CAMPFIRE – Mechanics

September 15, 2017

The greaseweed charoot hung loosely in the corner of his mouth, captured but still able to move weakly whenever he spoke. His face was burried in the goggles that looked down at brass cases sized for his pistol and a ring of tiny shaped hammers posed above it. His hand hovered over a complex, poorly arranged keyboard of symbols and strange punctuation arranged in groups that implied cohesion but outwardly made no sense.

“I hate these old models. They’re always so…indiosyncratic.” His voice was once smooth, only now hardened by the constant smoking. Each syllable was puncuated by small bursts of black, oily smoke from his mouth or nose.

“I’m sorry, if I had known a connoseiur was coming I would have invented my own that’d make even less sense. You wanted a bullet press and I found one, got it working, and I’m working on your arm and leg. You could be a little thankful.” Her voice was almost melodic, as if someone who learned how to sing not with drums and strings but with the sound of brass on bronze and steel on iron. Someone who sung while they worked rather than while they played.

“I didn’t say I wasn’t thankful, I just hate what you found.”

Drestin typed out a series of symbols that hammered themselves around the outside rim of the shell he was looking at through the goggles on the machine. “It’ll be fine, though.
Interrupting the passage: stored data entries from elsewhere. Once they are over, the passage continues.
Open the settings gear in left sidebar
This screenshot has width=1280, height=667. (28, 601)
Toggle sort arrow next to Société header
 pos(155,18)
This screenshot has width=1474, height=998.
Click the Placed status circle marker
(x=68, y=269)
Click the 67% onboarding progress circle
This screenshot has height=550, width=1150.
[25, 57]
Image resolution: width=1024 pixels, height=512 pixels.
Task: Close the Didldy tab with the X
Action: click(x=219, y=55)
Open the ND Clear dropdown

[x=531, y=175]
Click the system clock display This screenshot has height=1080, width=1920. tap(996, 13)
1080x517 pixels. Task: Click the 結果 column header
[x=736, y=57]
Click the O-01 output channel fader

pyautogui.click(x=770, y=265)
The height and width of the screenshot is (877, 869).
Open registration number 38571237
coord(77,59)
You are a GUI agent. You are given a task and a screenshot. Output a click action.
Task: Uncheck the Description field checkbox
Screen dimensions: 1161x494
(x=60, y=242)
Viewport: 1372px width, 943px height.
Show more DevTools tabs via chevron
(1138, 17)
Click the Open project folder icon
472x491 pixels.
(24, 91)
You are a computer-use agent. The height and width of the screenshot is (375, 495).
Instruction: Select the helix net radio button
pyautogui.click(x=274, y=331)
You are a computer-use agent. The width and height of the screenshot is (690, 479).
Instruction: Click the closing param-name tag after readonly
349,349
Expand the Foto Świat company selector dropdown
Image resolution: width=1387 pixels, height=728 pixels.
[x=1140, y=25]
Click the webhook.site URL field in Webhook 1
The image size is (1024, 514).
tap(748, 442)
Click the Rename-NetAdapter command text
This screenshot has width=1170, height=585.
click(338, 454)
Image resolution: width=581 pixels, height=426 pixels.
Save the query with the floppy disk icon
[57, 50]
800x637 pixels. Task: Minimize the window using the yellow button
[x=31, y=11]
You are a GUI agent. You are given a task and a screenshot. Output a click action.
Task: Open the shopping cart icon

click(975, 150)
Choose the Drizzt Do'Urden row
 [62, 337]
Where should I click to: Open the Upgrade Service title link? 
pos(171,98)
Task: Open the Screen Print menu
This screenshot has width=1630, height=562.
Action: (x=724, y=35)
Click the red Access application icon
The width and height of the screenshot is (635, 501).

I can still undersatnd this one, it’s not using non-Guild inscription stacking.”

Passa had his leg fully disassembled and was cleaning the actuation pistons on the other side of her workshop, a room that wasn’t small but felt like it due to the clutter of tables, benches, and mechanical detritus that seemed to follow every steamwright. “Do you have all the materials you need?”

Another burst of smoke, “Most of them grow around here and the rest I always carry a decent supply of.” He swapped out the current shell for another one and pulled down a large lever that both settled it in place and pressed out the last spell engraved on the back. “I’m going to go collect what I need once you’re done, since I’ll need to get used to how the arm and leg move before I head out anyway. It’s been a long time since they’ve been cleand thoroughly. Price of the road.”

“Kind of a steep price for mecka like this. It’s kind of fragile.”

“Don’t I know it. When you get to the inside of my arm, look at the tertiary piston for the rotational snap. I had to patch it with brass.”

Passa finally reached behind her back almost absent-mindedly and turned on her ventalation fan and sighed audibly, “That’s going to take an hour at least to repair then. I’m amazed you could still move it. That’d leak pressure from the entire system.”

Each shell started getting faster and easier as he worked the strange typewriter. “Yeah, it’s not even something I’m particularly adept with, nor comfortable with. But when an orb stabs you in the arm, you gotta do something about it.” He had finished a dozen now, with only two dozen left to go.

Passa began sliding the components to his leg back together and priming them with the steam hose attached to the vent in the center  of town. “You know, I could convert these to a collar rather than the spines.”

“Nope, I don’t trust the translation lag time. I need it connected directly to my nerves.” Eighteen left now. The machine was well maintaned, even if she insisted she dug it out of the mess of her workshop.

Passa threw a leather glove at Drestin as she pulled his arm apart. “This is a mess! What did you do? This…argh, I need to go machine some new parts.” Before he could even respond she had disappeared and he could hear her clambering down a set of stairs outside the workshop’s main door.

“Guess it’ll be a few hours then.” Having finished his inscription he started filling each of the shells with black and white powders and placing small copper bowls inside of them ontop of the powder load.